Le débat public ouvert en octobre 2004 par la fondation Sciences citoyennes sur la santé environnementale illustre à son tour la volonté d'implication des citoyens dans des discussions et des processus jusque-là réservés au triangle « scientifiques, industriels et pouvoirs publics ».

La loi du 4 mars 2002, en intégrant la notion inédite de « démocratie participative », témoigne de la prise en compte par les pouvoirs politiques de cette nouvelle dimension.

Dans ce nouveau cadre législatif, le malade est considéré comme « une personne aux droits fondamentaux, inaliénables, tels la garantie de l'égal accès aux soins, l'information, ou encore le droit de recevoir des soins visant à soulager la douleur ».

Une ambiguïté pèse cependant sur cet usager, plus souvent sujet de discours qu'orateur.
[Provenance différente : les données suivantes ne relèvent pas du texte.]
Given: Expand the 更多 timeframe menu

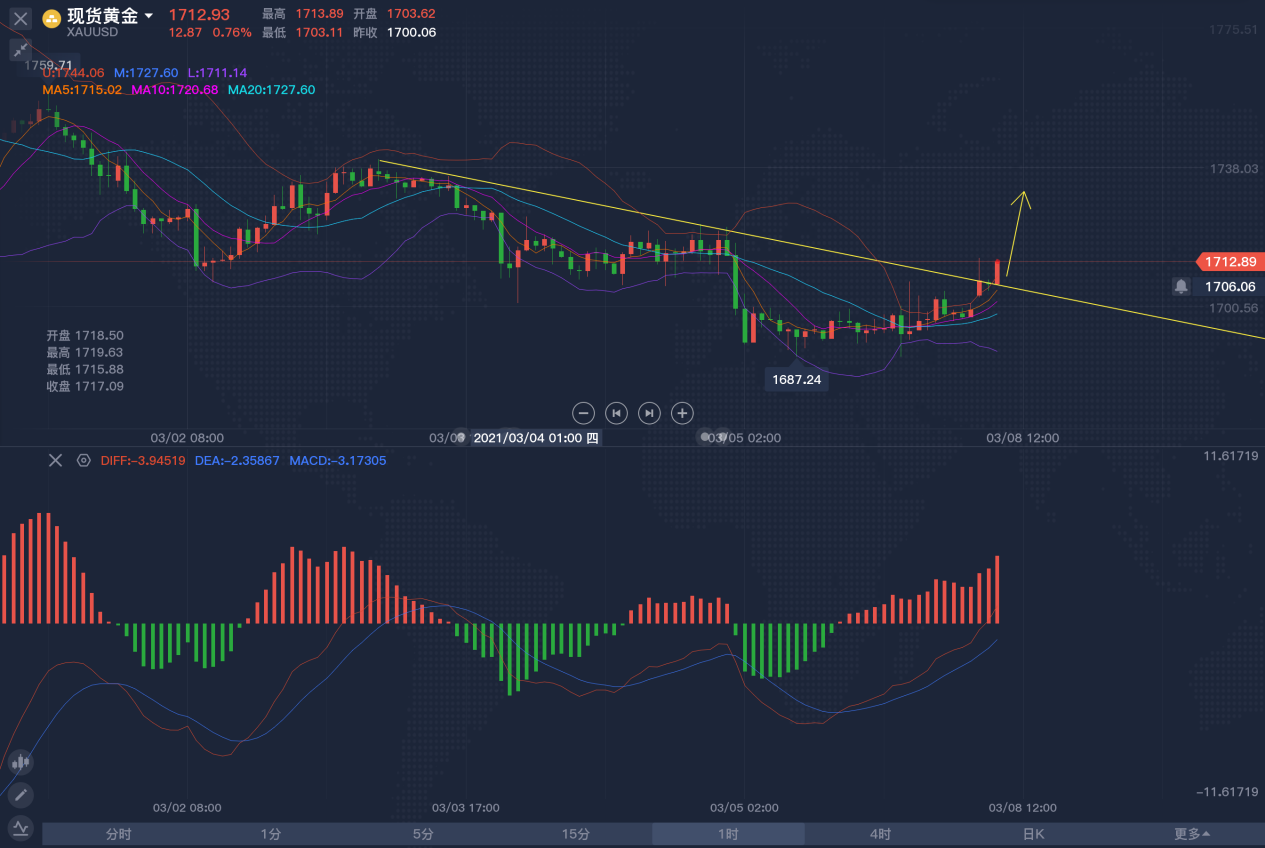Looking at the screenshot, I should click(x=1191, y=834).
D'après Michel Cymes, médecin et présentateur d'une émission de santé à grand succès, « les connaissances de base du patient ont pourtant considérablement évolué. Il est beaucoup moins passif vis-à-vis des mé- decins et de plus en plus actif sur sa santé (7) ».

Mais, dans le marché de la santé, l'usager est-il pour autant un acteur consistant, capable d'exercer un pouvoir autonome ? Rien n'est moins sûr.


NOTES

1
C. Bac, « L'évolution des dépenses de santé depuis les années 70 », Problèmes économiques, n° 2862, 10 novembre 2004.



2
B. Majnoni d'Intignano, Économie de la santé, 2001, rééd. Puf, 2004.



3
P. Bruckner, interview parue dans la revue Sève, hiver 2003.



4
D. Fassin, « Les nouvelles frontières de la santé », Sciences Humaines, n° 141, août-septembre 2003.



5
S. Chambaretaud, D. Lequet-Slama, « Les systèmes de santé danois, suédois et finlandais, décentralisation, réformes et accès aux soins », Études et résultats, n° 214, janvier 2003.



6
P. Lascoumes, « Santé, où sont les pouvoirs ? », Sève, hiver 2003.



7
M. Cymes, propos recueillis par D. Quinio, « Médecine et médias - des par- tenaires qui doivent s'apprivoiser », in M.-J. Thiel (dir.), Où va la médecine ? Sens des représentations et pratiques médicales, Presses universitaires de Strasbourg, 2003.